Start of DATA EXTRACTS

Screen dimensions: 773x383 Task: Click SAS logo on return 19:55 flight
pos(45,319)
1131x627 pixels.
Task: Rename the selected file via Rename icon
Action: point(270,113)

End of DATA EXTRACTS

▸ PROBLEM TO SOLVE
The entries need to be set down again in full, with no word changed.

▸ ANSWER TO THE EXERCISE
Screen dimensions: 773x383 Task: Click SAS logo on return 19:55 flight
pos(45,319)
1131x627 pixels.
Task: Rename the selected file via Rename icon
Action: point(270,113)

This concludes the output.